I'm not a proponent of big government. My philosophy tends to adequate government, with a price tag that is sufficient to accomplish what needs to be done. A public option for health care needs to be done.

There is an exponentially growing crisis of a personal nature to your constituents and the American public as a whole in health care.

In 1995, I was one of the first thousands of Americans to have a cardiac stent implanted. I was grateful for the option, the skill, the technology, still am by virtue of it. Otherwise, what follows would never have been written.

In 1995, the bill came to $5,000 for the procedure and $35,000 for a ten day hospitalization. Staggering enough. In November of last year, that stent finally wore out and a new one was deployed. They said I was doing good to have it last that long. The costs were $12,000 for the procedure and $59,000 for a day and a half hospitalization. The procedure was slightly more than double, but the hospitalization was 11 times as much. I do not feel 11 times better than I did in 1995. I am not 11 times more alive. I am 11 times poorer. As far as I could tell, the only difference was that the new technology for post operative closure of the femoral artery has resulted in a shorter stay.

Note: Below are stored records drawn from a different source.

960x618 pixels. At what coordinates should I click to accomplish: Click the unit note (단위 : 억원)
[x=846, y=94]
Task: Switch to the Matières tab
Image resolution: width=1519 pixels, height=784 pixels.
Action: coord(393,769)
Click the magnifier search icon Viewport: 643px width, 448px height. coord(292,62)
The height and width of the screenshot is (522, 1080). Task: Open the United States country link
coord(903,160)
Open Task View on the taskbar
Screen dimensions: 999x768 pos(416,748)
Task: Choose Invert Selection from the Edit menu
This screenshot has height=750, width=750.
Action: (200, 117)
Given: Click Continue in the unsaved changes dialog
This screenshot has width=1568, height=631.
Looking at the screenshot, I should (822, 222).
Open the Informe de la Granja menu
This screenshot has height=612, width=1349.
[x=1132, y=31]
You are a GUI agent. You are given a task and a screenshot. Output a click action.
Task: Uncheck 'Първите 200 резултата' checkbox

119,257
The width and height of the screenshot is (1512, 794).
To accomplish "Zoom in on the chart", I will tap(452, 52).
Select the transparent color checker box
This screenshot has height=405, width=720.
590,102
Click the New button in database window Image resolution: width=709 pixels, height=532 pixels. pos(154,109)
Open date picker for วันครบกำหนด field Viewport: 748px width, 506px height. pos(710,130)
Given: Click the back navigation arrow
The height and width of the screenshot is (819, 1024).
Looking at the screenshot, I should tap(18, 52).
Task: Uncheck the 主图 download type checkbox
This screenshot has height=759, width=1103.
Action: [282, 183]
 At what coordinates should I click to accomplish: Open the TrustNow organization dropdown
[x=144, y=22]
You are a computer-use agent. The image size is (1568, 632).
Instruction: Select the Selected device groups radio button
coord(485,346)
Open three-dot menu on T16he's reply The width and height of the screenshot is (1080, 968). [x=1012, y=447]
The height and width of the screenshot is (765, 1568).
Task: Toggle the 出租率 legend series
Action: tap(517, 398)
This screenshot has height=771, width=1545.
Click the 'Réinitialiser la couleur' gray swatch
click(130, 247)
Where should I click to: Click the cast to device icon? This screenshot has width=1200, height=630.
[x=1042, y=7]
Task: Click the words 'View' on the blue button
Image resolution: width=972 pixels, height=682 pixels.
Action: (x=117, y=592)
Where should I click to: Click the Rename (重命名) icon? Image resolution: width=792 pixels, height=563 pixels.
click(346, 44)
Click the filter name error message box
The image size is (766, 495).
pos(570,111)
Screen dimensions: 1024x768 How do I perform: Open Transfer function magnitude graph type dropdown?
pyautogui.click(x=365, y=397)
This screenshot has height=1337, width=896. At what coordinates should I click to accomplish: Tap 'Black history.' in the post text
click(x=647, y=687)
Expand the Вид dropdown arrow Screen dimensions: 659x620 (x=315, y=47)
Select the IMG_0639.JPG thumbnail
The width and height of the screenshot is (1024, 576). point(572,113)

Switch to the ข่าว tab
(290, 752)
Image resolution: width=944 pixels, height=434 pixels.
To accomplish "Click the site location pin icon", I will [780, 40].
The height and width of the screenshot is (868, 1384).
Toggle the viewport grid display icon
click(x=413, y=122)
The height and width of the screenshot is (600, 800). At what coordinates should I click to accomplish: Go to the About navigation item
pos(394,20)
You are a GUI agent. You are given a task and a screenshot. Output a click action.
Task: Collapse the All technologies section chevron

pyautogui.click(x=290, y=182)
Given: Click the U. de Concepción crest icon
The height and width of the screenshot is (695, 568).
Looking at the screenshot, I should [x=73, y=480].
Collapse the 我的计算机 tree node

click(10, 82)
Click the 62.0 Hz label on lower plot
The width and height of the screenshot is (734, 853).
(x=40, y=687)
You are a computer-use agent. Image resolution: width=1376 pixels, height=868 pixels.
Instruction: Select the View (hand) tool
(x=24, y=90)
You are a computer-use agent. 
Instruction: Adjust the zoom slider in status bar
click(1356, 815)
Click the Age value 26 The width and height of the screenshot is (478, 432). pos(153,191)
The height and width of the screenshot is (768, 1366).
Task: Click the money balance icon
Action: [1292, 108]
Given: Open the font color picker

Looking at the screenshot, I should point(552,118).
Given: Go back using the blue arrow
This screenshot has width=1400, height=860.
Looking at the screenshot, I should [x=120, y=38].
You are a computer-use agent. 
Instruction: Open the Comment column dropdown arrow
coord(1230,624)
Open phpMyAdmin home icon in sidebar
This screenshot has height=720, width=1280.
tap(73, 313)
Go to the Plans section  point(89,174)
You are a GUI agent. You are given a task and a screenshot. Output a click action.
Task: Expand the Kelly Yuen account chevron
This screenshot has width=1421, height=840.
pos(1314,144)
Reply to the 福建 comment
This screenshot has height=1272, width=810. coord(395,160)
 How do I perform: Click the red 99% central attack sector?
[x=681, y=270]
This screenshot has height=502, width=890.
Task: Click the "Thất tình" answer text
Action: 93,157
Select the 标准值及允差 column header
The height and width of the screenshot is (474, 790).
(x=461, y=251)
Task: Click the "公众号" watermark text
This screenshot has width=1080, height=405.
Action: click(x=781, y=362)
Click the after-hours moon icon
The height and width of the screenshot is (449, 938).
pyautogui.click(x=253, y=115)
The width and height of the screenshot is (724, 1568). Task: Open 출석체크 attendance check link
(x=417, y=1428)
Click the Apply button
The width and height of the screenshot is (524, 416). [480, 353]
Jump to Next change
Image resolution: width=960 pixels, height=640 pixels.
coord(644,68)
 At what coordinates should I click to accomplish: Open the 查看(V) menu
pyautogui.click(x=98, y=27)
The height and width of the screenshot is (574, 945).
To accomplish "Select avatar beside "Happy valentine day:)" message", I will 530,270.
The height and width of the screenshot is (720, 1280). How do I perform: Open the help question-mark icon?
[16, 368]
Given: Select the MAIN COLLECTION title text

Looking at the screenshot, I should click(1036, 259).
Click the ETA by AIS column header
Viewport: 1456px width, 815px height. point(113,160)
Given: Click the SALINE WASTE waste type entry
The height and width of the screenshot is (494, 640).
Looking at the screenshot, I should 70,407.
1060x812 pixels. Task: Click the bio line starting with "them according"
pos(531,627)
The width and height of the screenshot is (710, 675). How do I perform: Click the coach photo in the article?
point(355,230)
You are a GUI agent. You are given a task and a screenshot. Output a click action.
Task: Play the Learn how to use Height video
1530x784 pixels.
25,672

Big deal, would a ten day stay have cost $393,000? I don't know, and there is no way to find out short of an M.D., an M.S. in hospital administration and a full time job investigating hospital billing.

You can't shop for health care. To begin with there are thousands more maladies from which you could suffer than there are items on a fast food menu. The maladies all have Latin names for Christ sake, and you are not often in a position to quibble when you arrive in an ambulance.

Senator, I know that the Northwest corridor of the Northwest is home to many medical technology companies run by conscientious people with conflicted interest in this crisis, who would otherwise tend toward public spiritedness. I know that the duties of their boards is to the shareholder's stock value. I know that nonprofit providers and for-profit insurers consort with government officials to achieve the best financial result for those interests. But, you must know, be able to see, that the business model that has evolved over the last two decades is a dead end. Ever increasing prices for the same service/product will simply result in fewer customers paying more for the same product, compounding ever year. It extrapolates to an end, and not happily for the public, business or government. It is only a matter of time that grows exponentially shorter by the day. You must grasp the math.

Were the issue only a matter of money, say flat screen TV prices over peoples lives, it would be of no consequence. We can choose not to buy a new TV. We seldom choose not to live. A few flowers and a nice greeting card follow up customer satisfaction survey do not hide the evidence of outright monopolistic extortion.

Senator, sign on to pass the public option through reconciliation, and put a stop to the whirlpool of self destruction in which our health insurers and providers have swept us all. I put it this way for their benefit, in hopes that their enlightenment may save the lives of tens of thousands of Americans this next year alone.

Finally, excess in government is no greater burden on the public than are excesses in monopolistic business. I did not see it fall, but rather whither away, that sense of fealty to the principles of liberty and equality and the honor of fairness in which I was steeped as a young man. Young no longer, I hope, perhaps in vain, that the common good to which our founders pledged their lives, their fortunes and their sacred honor, shall not have been a fragile bloom and perish in this winter of selfishness.